Mr. McAree notes that fuel cell stacks are the equivalent to an engine in the internal combustion world. “We use these modules to power vehicles, and what we’re focussed on are heavy and medium duty vehicles. They include transit buses, commercial trucks, trains and trams, and more recently, marine craft.” He adds that this development has only emerged in the last year or so. “There are some significant global trends happening, and with IMO 2020 regulations, there is a lot more emphasis on cleaner environmental activities within ports around the world. That has driven an enormous amount of interest in zero emission fuel cell technology.” McAree continues, saying that what’s happened over the past several years are a series of different purchase orders Ballard has received for demonstrations and trials of fuel cell systems for propulsion of different watercraft. Things like car and passenger ferries, or river push boats, he notes. “The modules we’re using in the marine segment are typically 100 kW power and up. Depending on the size of the craft, and its duty cycle, we may have to put anywhere from 100 up to 400 or 500 kW of fuel cell capacity to serve the purpose.” McAree says that most of the demand Ballard is seeing currently is coming from Europe. “Ferries in Norway and the UK, for example.”
European market shows promise for marine fuel cell deployment
In 2019, Ballard Power Systems Europe A/S, a subsidiary, established a Marine Center of Excellence dedicated to fuel cell marine applications at the Company’s facility in Hobro, Denmark. The Centre will design and manufacture heavy duty fuel cell modules to address zero-emission powertrain requirements for the marine industry. Mr. McAree says the Centre is to be commissioned towards the end of the first half of this year. Prior to this, Ballard announced its collaboration with ABB and other consortium partners in the Flagships Project to develop and launch a zero-emission river push boat, planned for deployment in France in 2021 to push river barges. Ballard is planning to deliver two of its next-generation 200 kW fuel cell modules in 2020, which will provide propulsion power for the vessel. “This was a very interesting conversation and was one of the first marine related transactions that we signed.” He explains that the plan was to work with ABB focusing on the cruise ship market. “The effort here was not to provide propulsion for large cruise ships,” he says, “but to develop a multi-megawatt shore power system, to power the hotel portion of the ship.”

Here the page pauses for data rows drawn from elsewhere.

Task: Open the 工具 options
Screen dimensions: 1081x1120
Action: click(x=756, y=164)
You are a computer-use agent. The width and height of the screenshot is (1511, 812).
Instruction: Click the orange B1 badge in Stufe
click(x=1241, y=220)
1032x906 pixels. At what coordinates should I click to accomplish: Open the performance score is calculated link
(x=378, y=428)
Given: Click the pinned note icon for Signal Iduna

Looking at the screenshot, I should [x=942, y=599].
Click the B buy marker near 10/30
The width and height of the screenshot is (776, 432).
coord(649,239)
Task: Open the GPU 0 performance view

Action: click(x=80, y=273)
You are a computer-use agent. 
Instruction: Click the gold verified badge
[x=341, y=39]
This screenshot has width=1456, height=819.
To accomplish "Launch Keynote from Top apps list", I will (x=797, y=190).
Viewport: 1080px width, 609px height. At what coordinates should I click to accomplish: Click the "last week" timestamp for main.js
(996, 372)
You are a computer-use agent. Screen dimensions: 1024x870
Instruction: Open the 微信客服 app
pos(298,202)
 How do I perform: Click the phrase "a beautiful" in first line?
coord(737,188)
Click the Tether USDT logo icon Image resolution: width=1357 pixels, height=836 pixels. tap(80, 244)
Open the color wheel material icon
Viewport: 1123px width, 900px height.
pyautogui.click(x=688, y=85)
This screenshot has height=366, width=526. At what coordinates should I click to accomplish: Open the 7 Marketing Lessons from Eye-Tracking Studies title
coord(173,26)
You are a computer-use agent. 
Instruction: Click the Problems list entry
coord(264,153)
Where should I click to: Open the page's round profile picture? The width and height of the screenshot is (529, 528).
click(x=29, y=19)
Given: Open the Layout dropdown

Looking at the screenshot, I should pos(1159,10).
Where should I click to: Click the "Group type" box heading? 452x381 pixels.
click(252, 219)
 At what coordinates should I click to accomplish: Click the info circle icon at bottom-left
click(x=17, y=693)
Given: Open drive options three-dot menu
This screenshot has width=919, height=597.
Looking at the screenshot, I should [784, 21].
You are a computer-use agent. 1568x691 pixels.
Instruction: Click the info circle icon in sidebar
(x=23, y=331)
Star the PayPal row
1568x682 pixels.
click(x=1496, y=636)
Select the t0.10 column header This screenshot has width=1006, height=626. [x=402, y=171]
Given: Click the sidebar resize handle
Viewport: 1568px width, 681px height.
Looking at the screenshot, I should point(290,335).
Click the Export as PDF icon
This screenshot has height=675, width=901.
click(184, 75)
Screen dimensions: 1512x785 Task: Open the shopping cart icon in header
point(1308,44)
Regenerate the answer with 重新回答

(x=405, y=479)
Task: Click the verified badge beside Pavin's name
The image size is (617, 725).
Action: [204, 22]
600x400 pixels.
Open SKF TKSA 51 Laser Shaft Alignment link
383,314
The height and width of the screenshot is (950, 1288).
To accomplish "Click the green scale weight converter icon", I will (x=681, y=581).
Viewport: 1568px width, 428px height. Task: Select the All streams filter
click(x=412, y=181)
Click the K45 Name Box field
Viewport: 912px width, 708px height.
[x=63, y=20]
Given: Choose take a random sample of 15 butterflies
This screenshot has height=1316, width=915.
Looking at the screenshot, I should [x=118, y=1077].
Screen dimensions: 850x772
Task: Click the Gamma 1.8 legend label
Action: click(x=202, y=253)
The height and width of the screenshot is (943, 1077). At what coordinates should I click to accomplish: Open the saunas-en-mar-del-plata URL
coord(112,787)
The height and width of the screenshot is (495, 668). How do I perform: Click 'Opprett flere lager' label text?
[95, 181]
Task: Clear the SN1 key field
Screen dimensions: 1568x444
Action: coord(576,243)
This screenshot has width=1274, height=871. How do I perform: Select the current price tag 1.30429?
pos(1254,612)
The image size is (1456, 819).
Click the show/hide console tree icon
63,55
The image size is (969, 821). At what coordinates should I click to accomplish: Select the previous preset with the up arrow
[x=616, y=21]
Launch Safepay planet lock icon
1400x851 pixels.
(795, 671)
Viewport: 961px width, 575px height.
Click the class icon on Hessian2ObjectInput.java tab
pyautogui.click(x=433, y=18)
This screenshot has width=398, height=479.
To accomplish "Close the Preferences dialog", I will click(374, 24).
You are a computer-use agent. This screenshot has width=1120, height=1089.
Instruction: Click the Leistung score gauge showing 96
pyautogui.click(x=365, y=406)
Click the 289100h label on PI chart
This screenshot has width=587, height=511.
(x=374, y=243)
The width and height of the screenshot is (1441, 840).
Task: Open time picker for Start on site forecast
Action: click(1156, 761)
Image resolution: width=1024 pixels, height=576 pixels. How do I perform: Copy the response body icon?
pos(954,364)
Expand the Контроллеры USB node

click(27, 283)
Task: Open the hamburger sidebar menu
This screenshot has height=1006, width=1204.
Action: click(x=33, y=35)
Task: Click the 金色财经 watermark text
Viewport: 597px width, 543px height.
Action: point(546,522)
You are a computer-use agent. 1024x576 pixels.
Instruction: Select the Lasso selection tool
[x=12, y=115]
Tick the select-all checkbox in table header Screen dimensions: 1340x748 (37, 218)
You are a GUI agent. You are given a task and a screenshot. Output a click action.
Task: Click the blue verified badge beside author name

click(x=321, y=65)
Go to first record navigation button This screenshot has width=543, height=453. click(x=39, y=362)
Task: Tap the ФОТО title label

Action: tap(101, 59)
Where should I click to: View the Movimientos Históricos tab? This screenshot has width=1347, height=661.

Also in the fall of 2019, Ballard received a purchase order from Berlin-based BEHALA, a port and logistics specialist, to power the world’s first zero-emission push boat. Named Elektra, the nearly 20 meters long and 8.2 meters wide push boat will be used principally to transport goods between Berlin and Hamburg as well as on inner-city transport routes in Berlin. Elektra will be powered by three 100kW Ballard fuel cell modules, and is expected to be launched later this year. While the vessel is under construction, electricity and hydrogen infrastructure is planned to be installed in the vessel’s inland waterways operating area.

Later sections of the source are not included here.